▼

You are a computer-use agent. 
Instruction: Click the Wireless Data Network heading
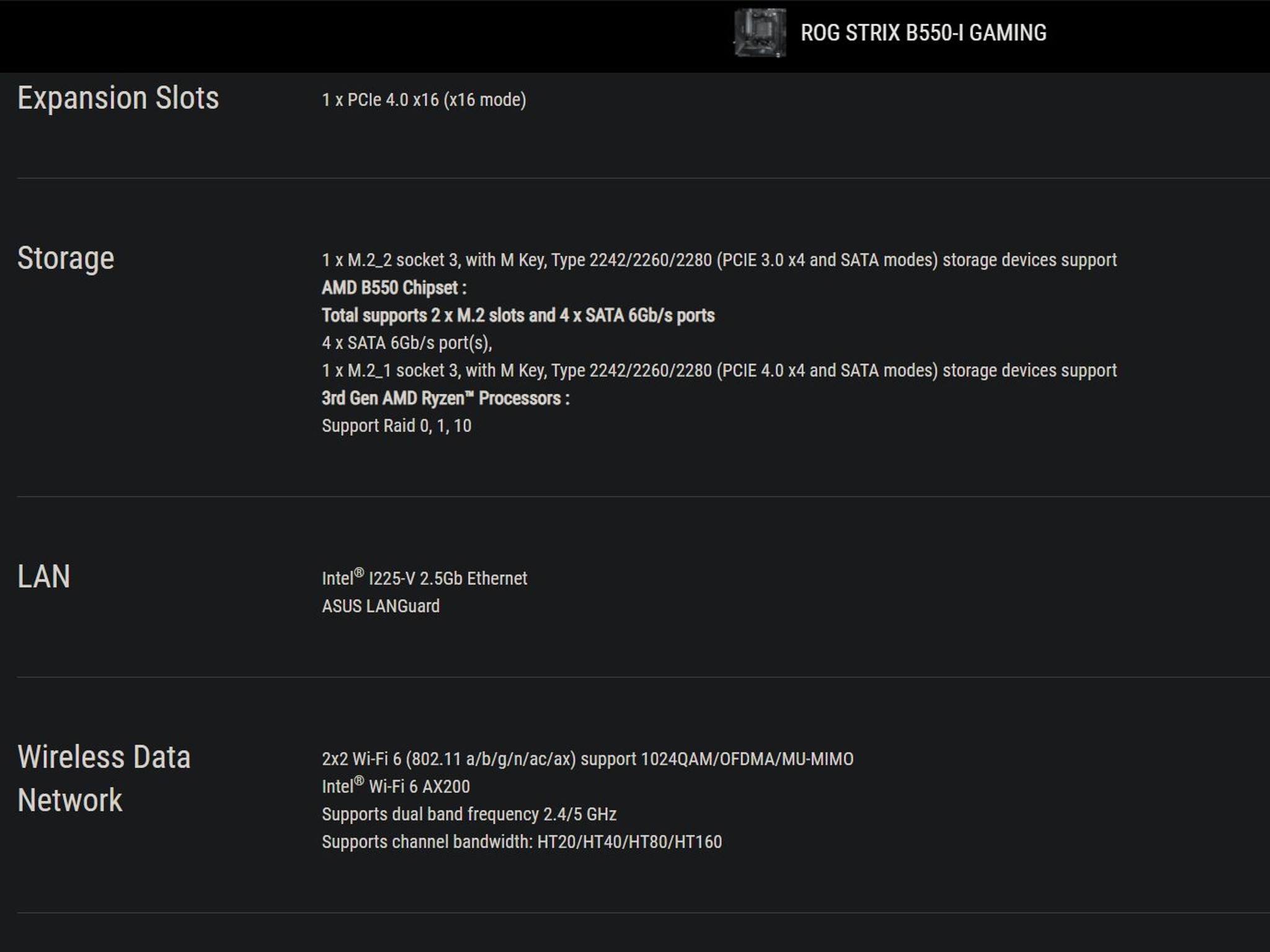tap(104, 778)
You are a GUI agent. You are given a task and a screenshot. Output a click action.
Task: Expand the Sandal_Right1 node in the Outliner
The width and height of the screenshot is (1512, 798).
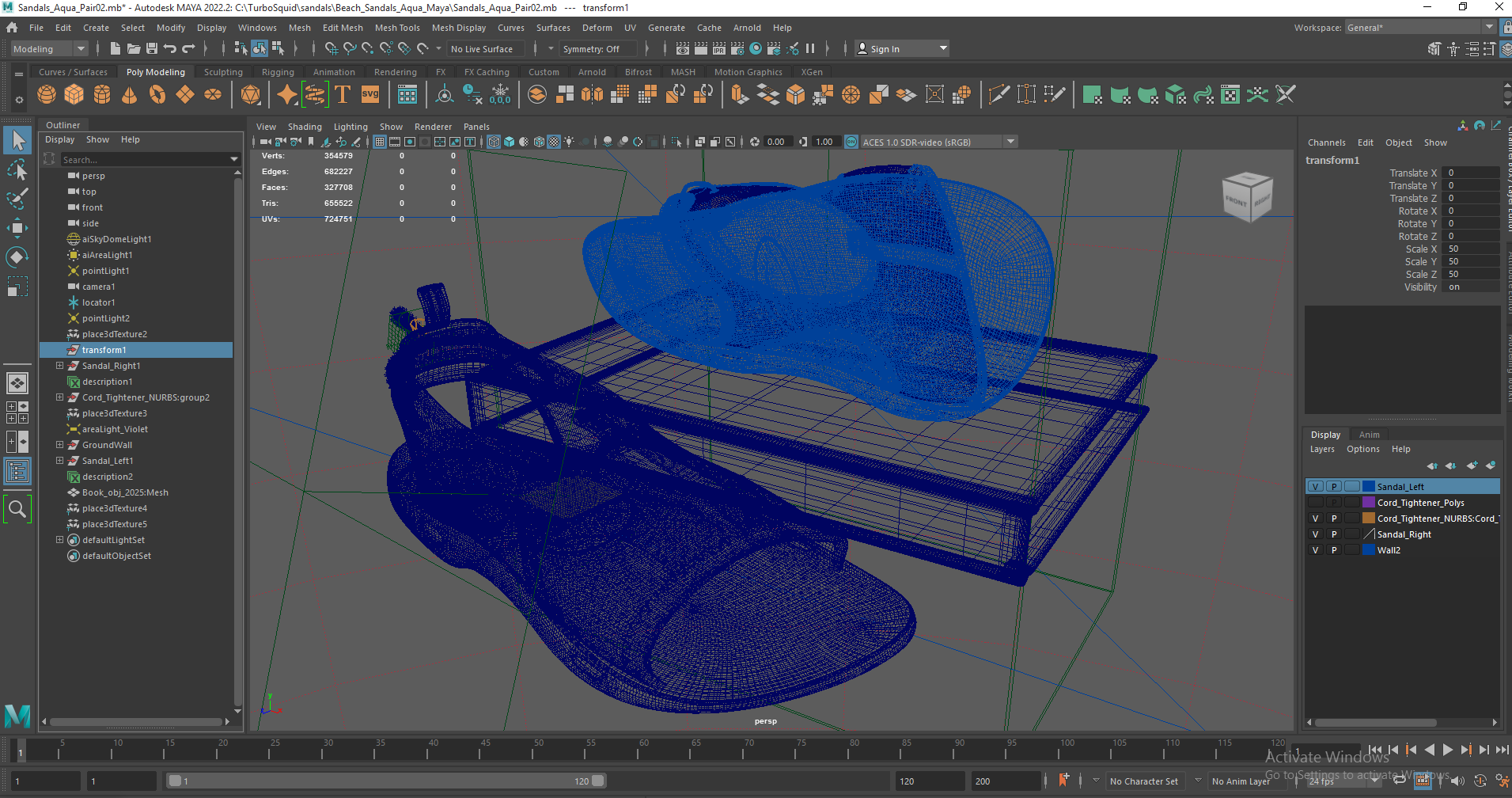[60, 365]
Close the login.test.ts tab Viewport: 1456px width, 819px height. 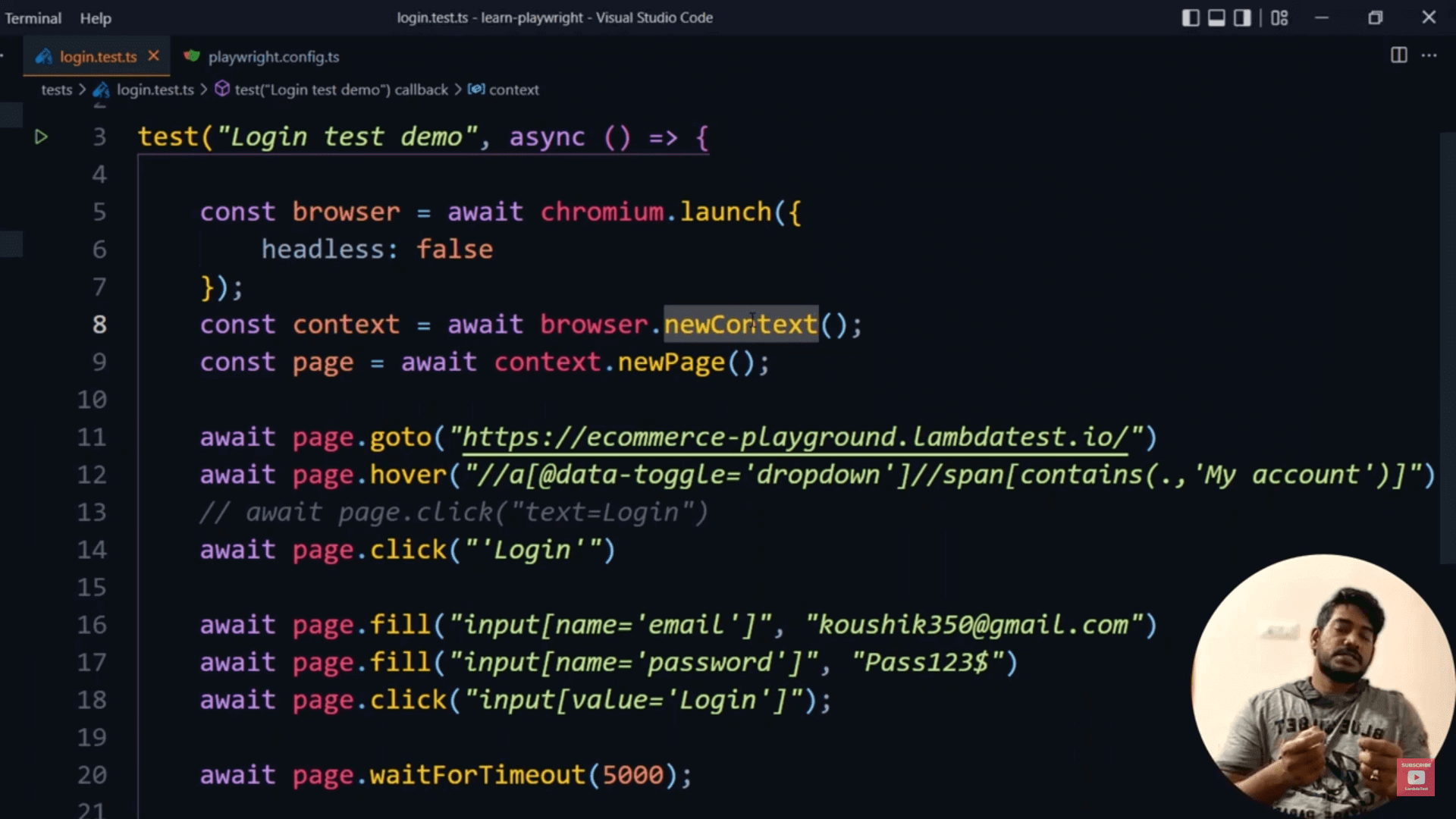tap(153, 55)

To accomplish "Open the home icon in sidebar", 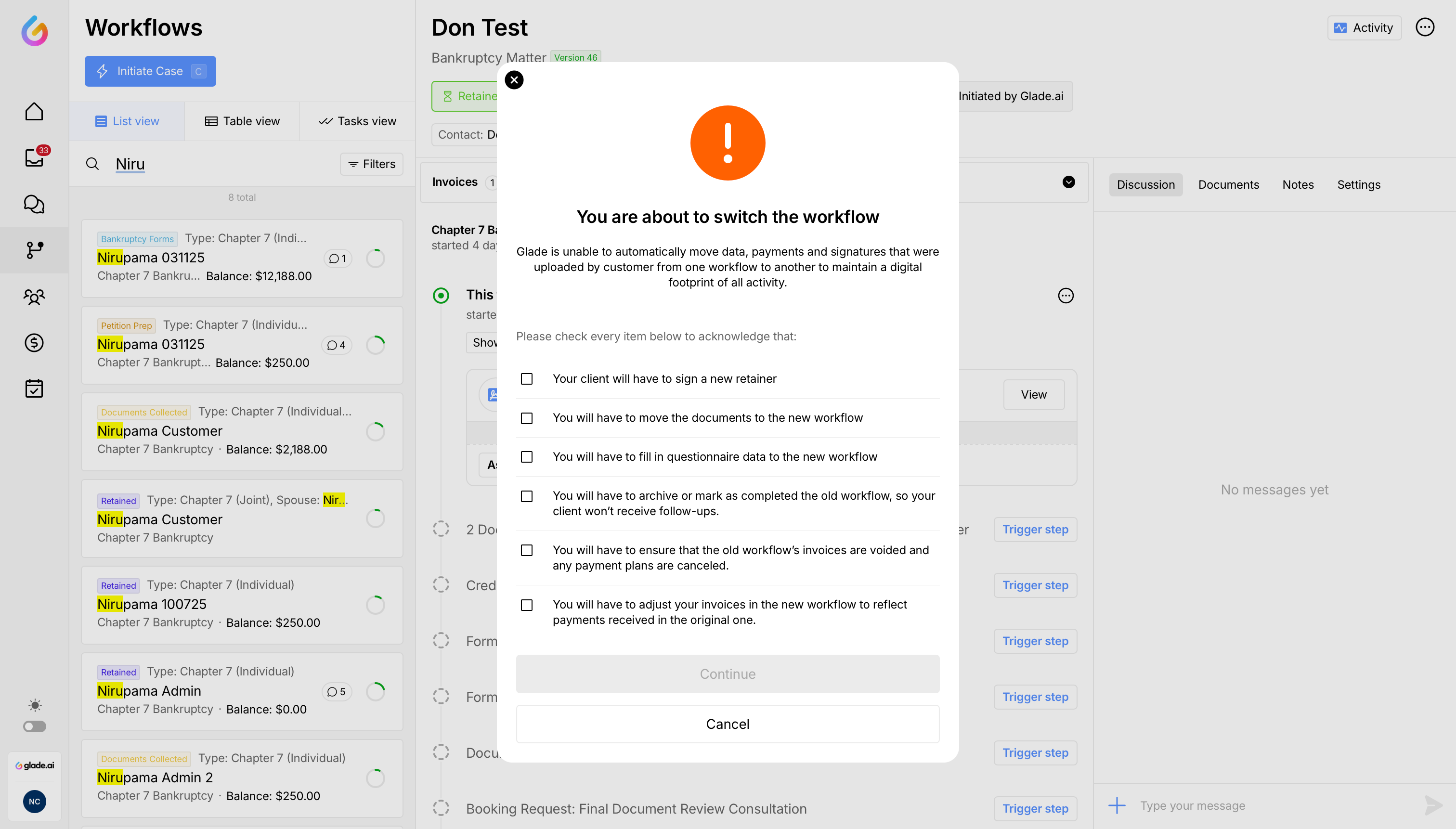I will [34, 112].
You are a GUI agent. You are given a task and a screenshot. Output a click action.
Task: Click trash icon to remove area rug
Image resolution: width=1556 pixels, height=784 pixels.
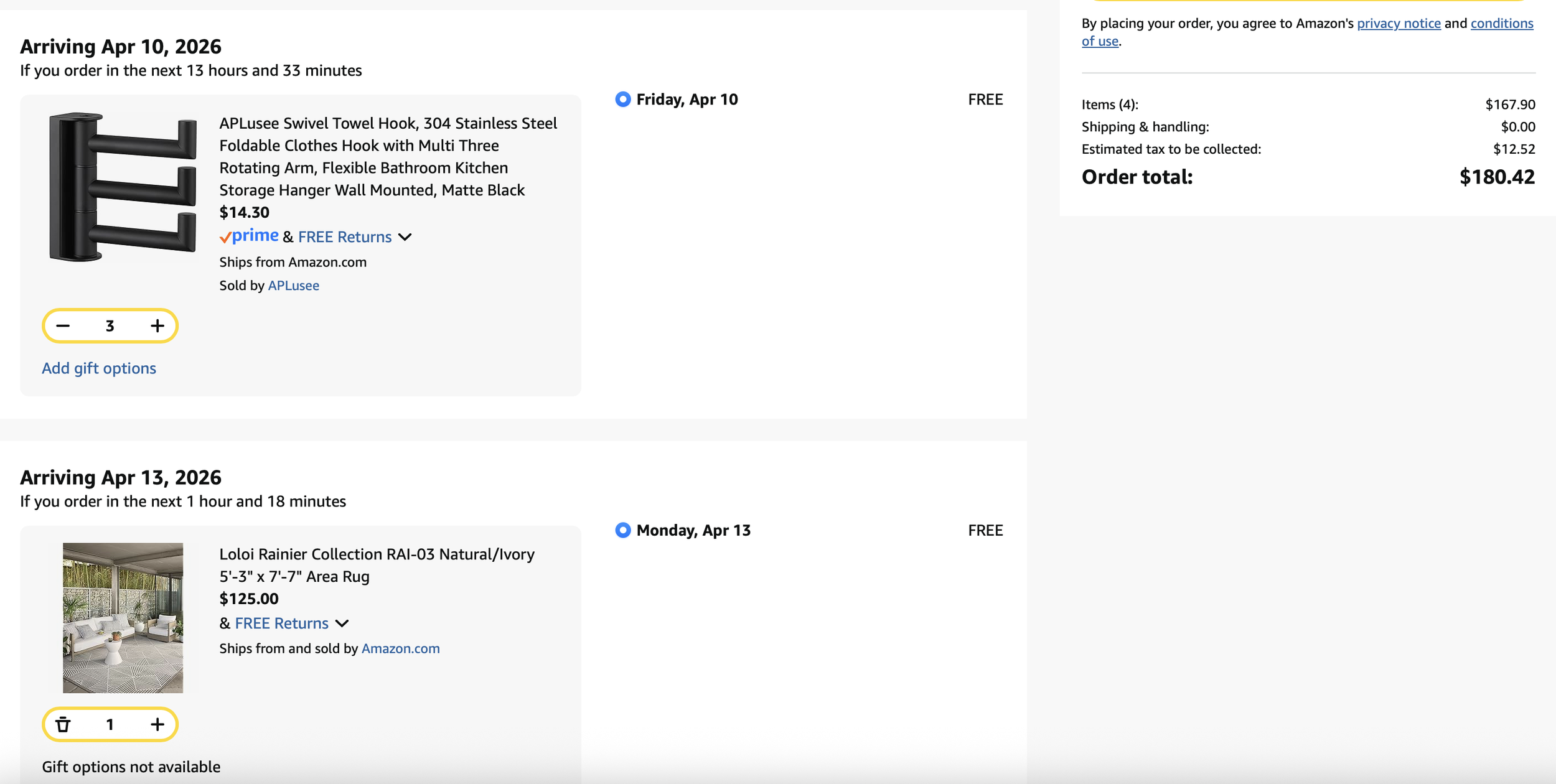(x=63, y=724)
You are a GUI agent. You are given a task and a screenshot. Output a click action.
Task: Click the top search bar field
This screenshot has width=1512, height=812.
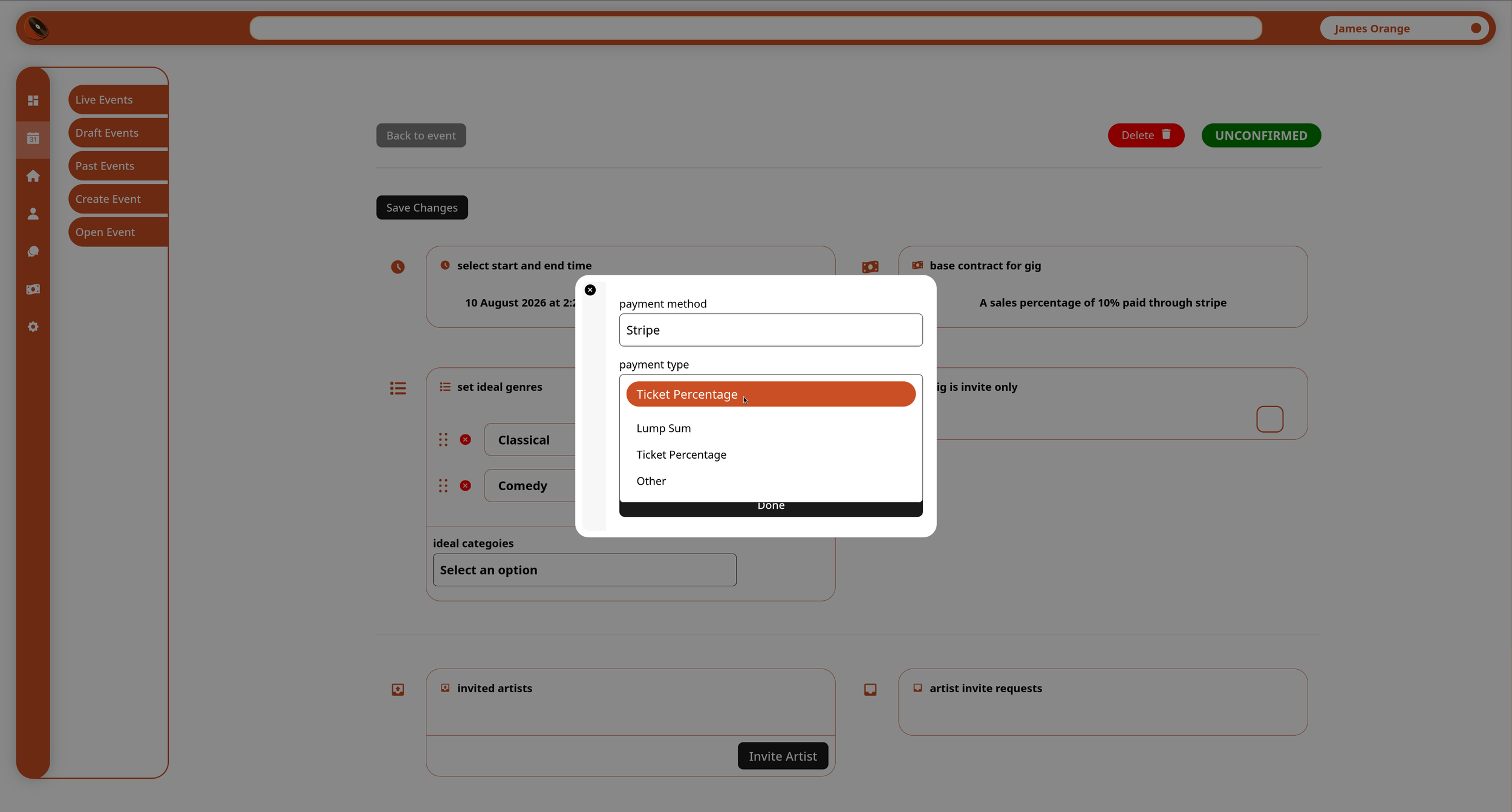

▲

- [About this task]:
Leave the pictures out, then output exactly the lines from the "Task: Click the top search bar field" line through the end of the records above, and no others.

- [Response to this task]:
Task: Click the top search bar field
This screenshot has width=1512, height=812.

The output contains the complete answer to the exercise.